╭─ Provided text

The Government believe in the importance of mutual respect between the peoples of the world. They are spreading the core values of democracy, the rule of law and human rights. We have taken forward these principles bilaterally in our discussions with other governments, and multilaterally through our work in the United Nations, the OSCE and within the Commonwealth. I agree strongly with the point made by the noble Lord, Lord Howell of Guildford, that the United Kingdom must continue to stress the importance of our membership of the Commonwealth. Our objectives of promoting prosperity, human rights. democracy, good government and the rule of law are part of that dialogue with the Commonwealth. We successfully hosted the Edinburgh CHOGM in October last year, which was chaired by the Prime Minister, where the heads of government confirmed their commitment to the 1991 Harare principles on democracy and good government. I agree very strongly that the Commonwealth provides, through literally hundreds of different associations, extensive links covering all sections of society—education, legal, scientific, environment, sport and the arts. It is a very important part of the Government's foreign policy. I say to those noble Lords who raised the question of Ireland's possible interest in joining the Commonwealth. that that of course is a matter for the Irish Government.
223 Her Majesty's Government welcome expressions of interest from suitably qualified countries and, indeed, Ireland would appear to meet the membership criteria.
The Government have also worked hard since taking office to press ahead with our new vision for international development and, very importantly, to turn that vision into reality. I thank noble Lords, particularly the noble Lords, Lord McNair and Lord Redesdale, for their kind remarks. But the fact is that too many people in the world—1.3 billion too many people—live in extreme poverty. We have published a White Paper on international development, the first White Paper on international development for some 22 years, setting out our key objectives and placing the elimination of poverty at the heart of our efforts on international development. As the noble Earl, Lord Sandwich, said, the Government have delivered on our manifesto commitment to start to reverse the decline in aid spending. We have announced an increase of £1.6 billion over the next three years. Programmes have been reviewed to ensure that resources are focused on the Government's over-arching goal of eliminating poverty and the promotion of sustainable development.

╰─

**Stated exercise a**
Copy out all the records in Block 1 word for word, line by line.

╭─ Given data

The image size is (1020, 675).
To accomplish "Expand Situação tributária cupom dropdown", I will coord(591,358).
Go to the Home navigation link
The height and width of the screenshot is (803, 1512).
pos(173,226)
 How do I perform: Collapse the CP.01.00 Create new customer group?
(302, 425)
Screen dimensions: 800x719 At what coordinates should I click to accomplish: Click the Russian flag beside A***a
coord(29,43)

╰─

**Stated exercise b**
For each statement below, say whether it agrees with the speech on foreign policy and international development: (i) the Edinburgh CHOGM was chaired by the Prime Minister; (ii) the White Paper on international development was the first in some ten years; (iii) the announced aid increase of £1.6 billion covers the next five years.

**Response a**
The image size is (1020, 675).
To accomplish "Expand Situação tributária cupom dropdown", I will coord(591,358).
Go to the Home navigation link
The height and width of the screenshot is (803, 1512).
pos(173,226)
 How do I perform: Collapse the CP.01.00 Create new customer group?
(302, 425)
Screen dimensions: 800x719 At what coordinates should I click to accomplish: Click the Russian flag beside A***a
coord(29,43)

**Response b**
(i) Yes: "We successfully hosted the Edinburgh CHOGM in October last year, which was chaired by the Prime Minister"
(ii) No: "the first White Paper on international development for some 22 years"
(iii) No: "We have announced an increase of £1.6 billion over the next three years."